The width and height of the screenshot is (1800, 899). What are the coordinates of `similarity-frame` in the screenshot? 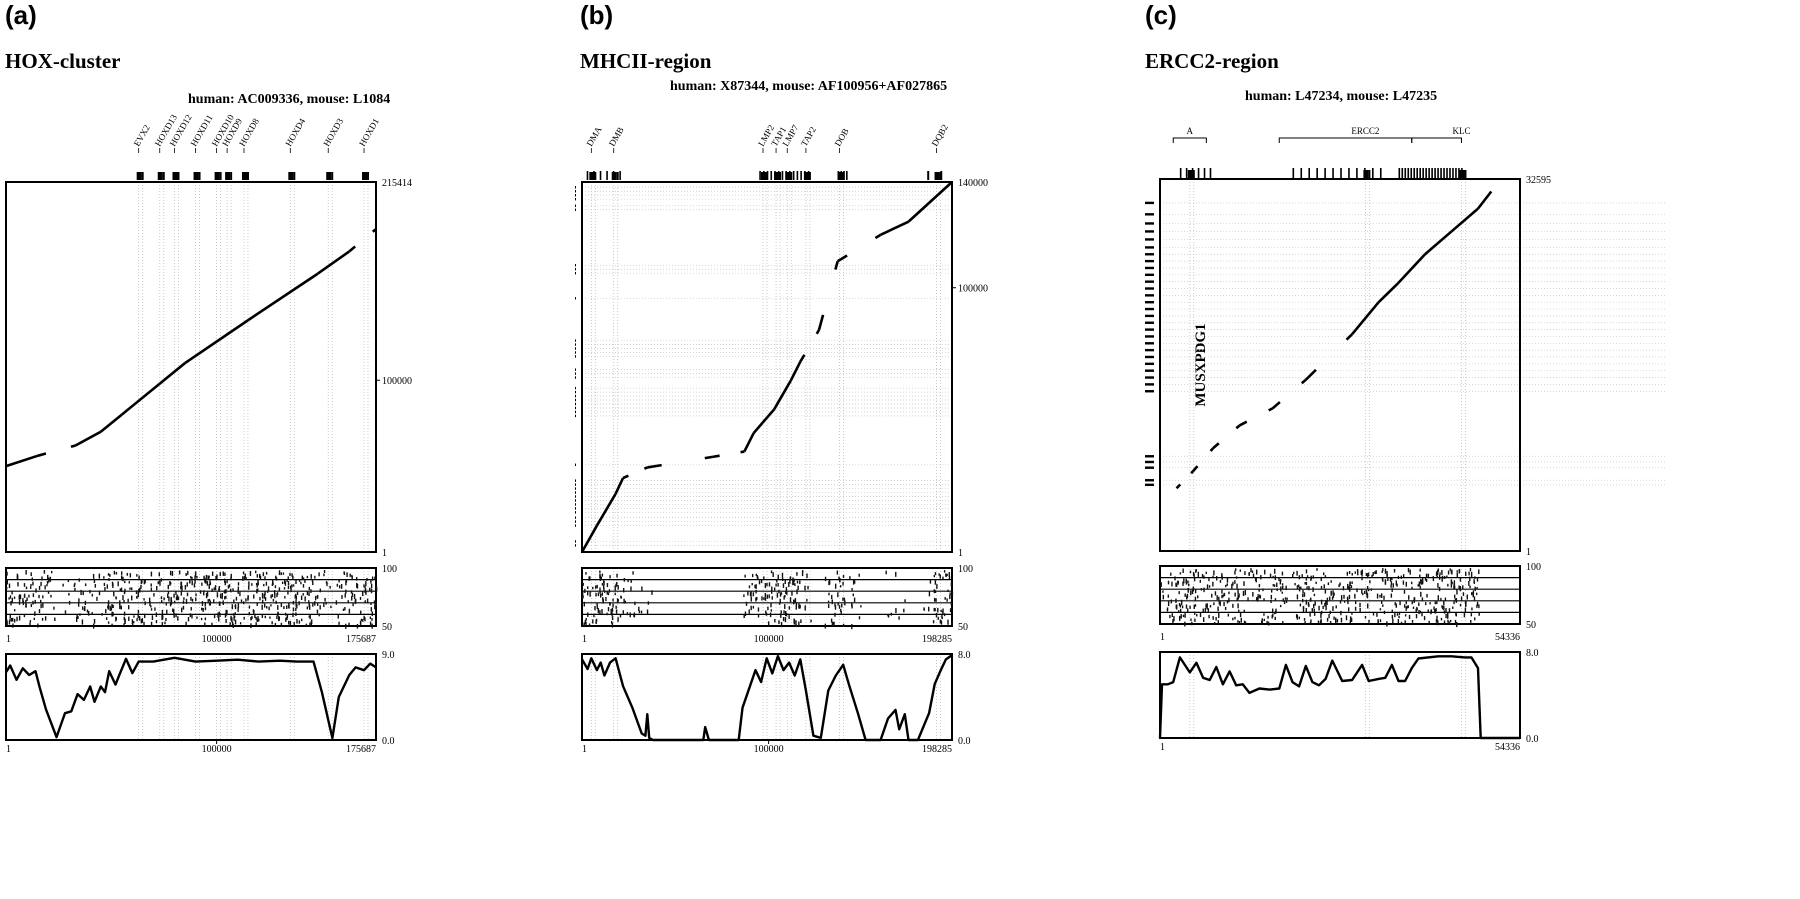 It's located at (191, 697).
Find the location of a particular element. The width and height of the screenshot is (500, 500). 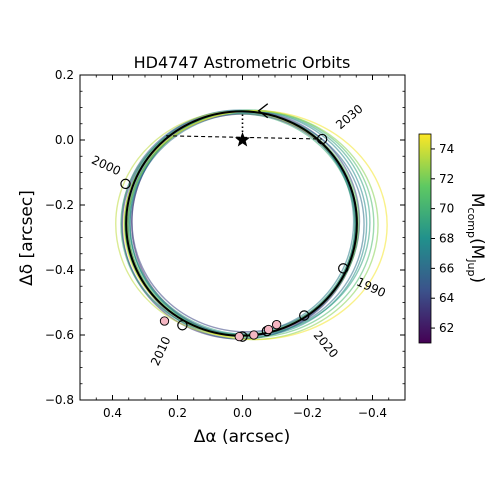

x-tick-label: 0.0 is located at coordinates (242, 413).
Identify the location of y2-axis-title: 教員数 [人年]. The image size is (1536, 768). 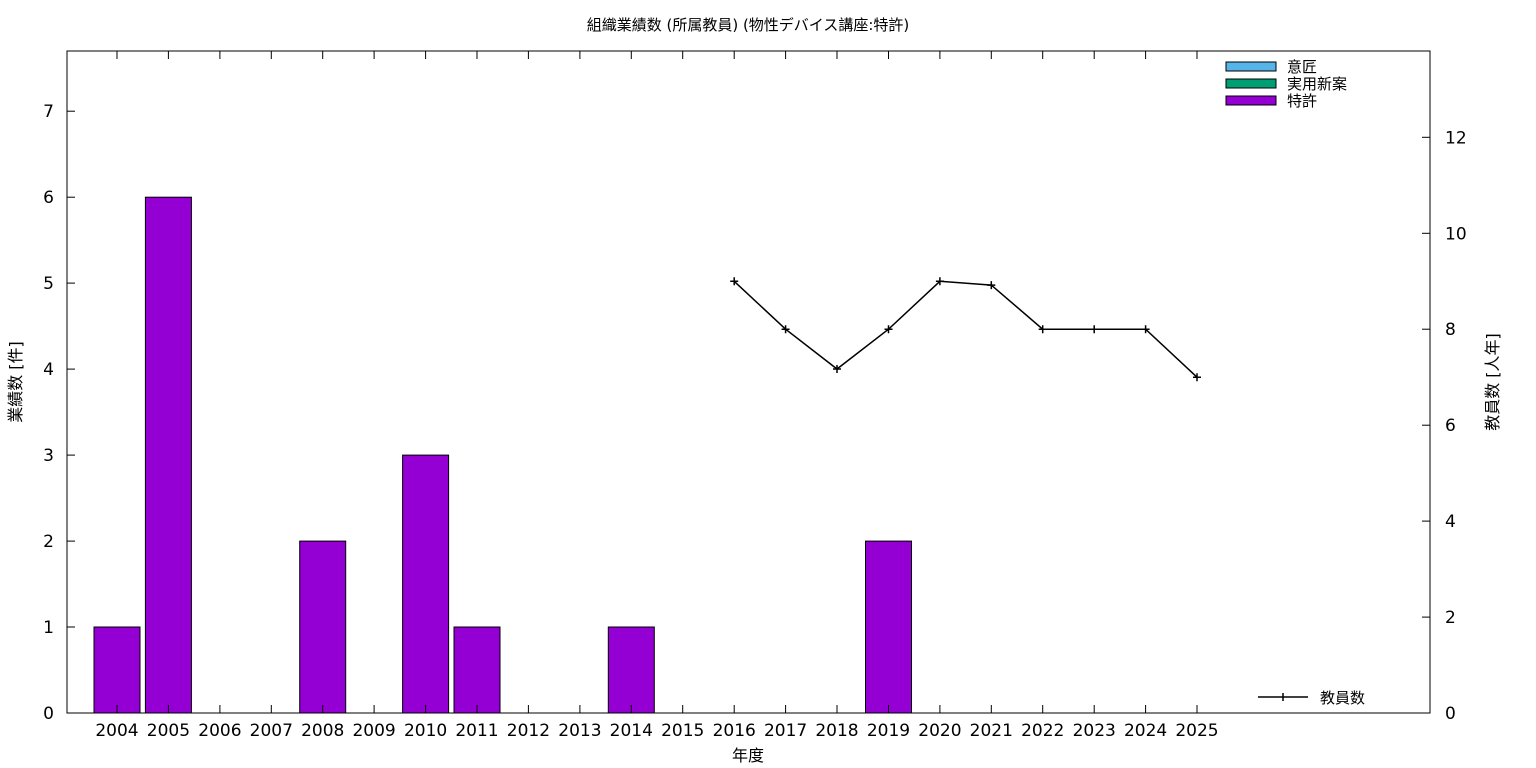
(1492, 382).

◇ ◇ ◇

_Assignment_: Reproduce the material word for word, beginning at the line that contains "Find the location" and ending with the last line of the material. Omit the pictures from your reproduction.

_Response box_:
Find the location of a particular element. The width and height of the screenshot is (500, 500). 

x-tick-label: 0.0 is located at coordinates (242, 413).
Identify the location of y2-axis-title: 教員数 [人年]. The image size is (1536, 768). 
(1492, 382).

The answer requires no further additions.